EXERCISE INSTRUCTIONS: Swap "Viewport" for "Display area" throughout the items below. Reproduce them with nothing else changed, and leave out the pictures.

---------- EXTRACTED INFORMATION ----------

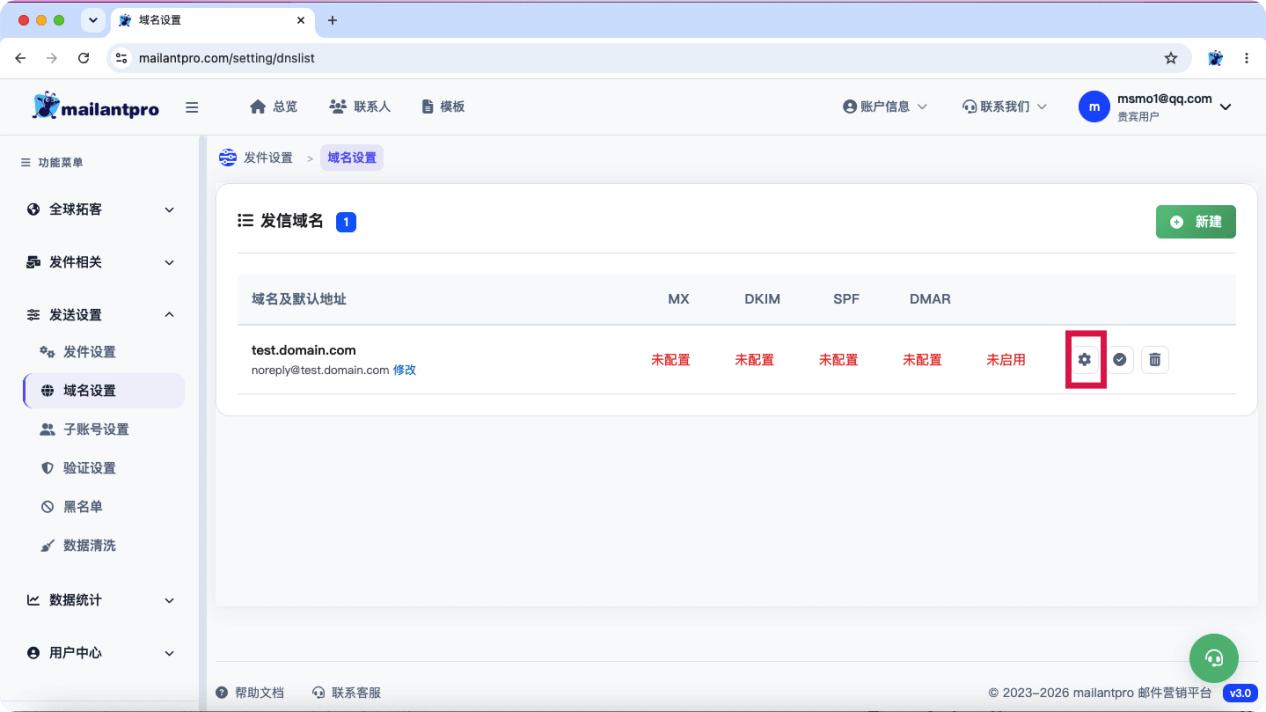Open the mailantpro browser extension icon
Image resolution: width=1266 pixels, height=712 pixels.
click(1217, 58)
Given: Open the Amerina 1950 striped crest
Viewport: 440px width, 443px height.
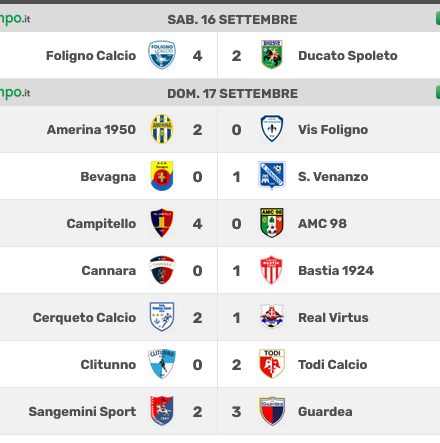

----------

TASK RESPONSE:
Open the mailantpro browser extension icon
Image resolution: width=1266 pixels, height=712 pixels.
click(1217, 58)
Given: Open the Amerina 1950 striped crest
Display area: 440px width, 443px height.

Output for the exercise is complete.